> [Exercise directions]: Your reply should consist solely of the number of lines in the data that contain "computer".

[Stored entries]
------------
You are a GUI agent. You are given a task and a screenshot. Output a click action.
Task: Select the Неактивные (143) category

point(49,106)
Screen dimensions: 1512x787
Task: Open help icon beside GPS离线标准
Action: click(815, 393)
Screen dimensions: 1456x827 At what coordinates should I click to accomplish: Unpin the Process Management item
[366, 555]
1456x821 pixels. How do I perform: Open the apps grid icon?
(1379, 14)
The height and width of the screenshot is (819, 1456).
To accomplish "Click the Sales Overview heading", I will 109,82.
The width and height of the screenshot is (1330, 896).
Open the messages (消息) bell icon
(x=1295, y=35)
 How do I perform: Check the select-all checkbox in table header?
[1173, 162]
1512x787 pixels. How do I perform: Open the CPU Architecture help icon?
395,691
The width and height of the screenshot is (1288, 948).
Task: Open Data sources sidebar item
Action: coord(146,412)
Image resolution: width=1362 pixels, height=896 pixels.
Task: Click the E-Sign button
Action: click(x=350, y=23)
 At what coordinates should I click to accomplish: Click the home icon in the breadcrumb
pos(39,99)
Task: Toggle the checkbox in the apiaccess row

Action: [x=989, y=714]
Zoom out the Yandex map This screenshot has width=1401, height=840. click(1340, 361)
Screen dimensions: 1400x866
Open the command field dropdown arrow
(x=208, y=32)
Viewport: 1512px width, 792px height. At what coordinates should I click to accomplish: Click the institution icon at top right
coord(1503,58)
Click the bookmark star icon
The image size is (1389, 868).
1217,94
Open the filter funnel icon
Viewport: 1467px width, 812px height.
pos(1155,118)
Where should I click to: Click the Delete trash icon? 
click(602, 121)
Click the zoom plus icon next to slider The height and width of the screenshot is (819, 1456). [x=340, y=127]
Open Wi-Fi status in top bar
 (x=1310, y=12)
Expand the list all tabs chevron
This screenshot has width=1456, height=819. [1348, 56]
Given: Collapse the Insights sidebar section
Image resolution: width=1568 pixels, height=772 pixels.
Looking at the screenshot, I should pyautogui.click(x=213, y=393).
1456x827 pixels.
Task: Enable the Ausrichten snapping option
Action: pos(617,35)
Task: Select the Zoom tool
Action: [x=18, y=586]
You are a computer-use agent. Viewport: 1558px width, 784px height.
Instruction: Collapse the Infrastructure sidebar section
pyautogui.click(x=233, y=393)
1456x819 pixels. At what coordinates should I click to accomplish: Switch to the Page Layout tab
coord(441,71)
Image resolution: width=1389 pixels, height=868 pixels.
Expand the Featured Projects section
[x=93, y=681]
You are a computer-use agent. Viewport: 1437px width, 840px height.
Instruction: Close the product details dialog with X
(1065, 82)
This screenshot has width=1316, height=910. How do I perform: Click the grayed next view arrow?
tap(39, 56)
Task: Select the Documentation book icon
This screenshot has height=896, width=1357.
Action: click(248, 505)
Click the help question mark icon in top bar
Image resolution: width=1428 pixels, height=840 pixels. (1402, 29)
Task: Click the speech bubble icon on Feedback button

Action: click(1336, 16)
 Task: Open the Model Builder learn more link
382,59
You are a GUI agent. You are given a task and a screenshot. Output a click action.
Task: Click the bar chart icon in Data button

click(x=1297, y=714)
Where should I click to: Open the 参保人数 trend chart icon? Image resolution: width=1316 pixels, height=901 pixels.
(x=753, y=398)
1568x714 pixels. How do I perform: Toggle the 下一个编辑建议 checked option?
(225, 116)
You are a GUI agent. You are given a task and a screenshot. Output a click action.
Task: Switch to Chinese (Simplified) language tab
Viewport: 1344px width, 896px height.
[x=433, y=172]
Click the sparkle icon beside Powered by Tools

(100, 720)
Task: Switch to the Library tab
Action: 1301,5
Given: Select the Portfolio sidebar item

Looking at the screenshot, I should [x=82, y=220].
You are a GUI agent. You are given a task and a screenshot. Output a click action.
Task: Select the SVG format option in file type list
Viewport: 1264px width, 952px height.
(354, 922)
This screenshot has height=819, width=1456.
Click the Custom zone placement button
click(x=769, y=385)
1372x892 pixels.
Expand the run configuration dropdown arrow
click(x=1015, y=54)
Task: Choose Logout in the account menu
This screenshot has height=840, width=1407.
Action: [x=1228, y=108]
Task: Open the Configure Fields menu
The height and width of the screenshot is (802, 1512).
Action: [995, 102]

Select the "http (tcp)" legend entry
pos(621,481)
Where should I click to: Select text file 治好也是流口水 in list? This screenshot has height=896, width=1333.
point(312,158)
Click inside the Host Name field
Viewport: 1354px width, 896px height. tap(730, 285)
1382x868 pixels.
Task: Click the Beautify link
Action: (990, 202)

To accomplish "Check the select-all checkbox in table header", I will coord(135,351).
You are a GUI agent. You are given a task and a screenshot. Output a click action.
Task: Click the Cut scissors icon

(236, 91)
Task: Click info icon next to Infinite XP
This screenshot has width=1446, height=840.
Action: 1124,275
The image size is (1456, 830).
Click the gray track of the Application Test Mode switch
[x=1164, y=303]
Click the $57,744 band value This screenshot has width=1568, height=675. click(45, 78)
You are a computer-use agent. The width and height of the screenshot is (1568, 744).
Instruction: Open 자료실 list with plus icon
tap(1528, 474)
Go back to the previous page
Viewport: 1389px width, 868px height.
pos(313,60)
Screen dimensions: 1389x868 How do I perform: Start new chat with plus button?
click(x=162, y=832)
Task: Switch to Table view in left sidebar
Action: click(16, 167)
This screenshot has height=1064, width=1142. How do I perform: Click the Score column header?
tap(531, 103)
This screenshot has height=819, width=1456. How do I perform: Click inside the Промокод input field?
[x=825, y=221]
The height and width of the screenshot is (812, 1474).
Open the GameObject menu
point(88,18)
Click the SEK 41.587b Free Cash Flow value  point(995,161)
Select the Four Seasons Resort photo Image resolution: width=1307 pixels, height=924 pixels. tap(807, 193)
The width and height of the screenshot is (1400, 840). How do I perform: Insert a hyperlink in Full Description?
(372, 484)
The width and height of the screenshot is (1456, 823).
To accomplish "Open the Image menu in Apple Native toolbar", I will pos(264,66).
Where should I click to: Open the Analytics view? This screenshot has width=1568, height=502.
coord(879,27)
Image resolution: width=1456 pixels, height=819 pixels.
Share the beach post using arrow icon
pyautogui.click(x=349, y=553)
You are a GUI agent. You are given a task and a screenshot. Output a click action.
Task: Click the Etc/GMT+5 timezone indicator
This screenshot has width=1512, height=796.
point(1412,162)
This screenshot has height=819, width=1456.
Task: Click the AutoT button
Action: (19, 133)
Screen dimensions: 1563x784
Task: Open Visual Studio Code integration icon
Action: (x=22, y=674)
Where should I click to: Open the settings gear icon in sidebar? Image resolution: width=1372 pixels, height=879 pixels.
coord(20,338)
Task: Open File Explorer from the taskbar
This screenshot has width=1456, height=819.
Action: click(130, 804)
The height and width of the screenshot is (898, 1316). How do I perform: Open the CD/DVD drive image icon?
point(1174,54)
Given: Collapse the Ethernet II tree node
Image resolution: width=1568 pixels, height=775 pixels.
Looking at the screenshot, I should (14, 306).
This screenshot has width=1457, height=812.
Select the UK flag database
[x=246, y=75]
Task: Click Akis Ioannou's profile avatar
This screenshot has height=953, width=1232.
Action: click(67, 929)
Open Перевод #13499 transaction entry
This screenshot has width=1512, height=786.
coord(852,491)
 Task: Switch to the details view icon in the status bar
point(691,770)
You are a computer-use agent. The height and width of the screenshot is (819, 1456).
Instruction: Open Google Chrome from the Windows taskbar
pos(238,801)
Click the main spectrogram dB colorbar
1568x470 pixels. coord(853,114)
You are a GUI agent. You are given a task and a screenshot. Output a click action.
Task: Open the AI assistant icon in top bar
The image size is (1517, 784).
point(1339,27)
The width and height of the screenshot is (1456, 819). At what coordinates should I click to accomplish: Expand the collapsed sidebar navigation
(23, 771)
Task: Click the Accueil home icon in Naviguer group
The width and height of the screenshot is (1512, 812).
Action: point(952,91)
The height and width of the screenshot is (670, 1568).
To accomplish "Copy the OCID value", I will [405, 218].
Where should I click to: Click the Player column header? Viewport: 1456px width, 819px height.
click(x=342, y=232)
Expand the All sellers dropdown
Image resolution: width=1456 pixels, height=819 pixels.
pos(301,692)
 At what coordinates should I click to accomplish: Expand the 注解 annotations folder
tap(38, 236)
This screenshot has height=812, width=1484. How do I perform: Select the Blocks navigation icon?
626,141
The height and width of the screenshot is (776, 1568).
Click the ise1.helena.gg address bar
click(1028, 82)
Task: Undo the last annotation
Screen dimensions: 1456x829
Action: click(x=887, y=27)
------------
> [Final answer]: 4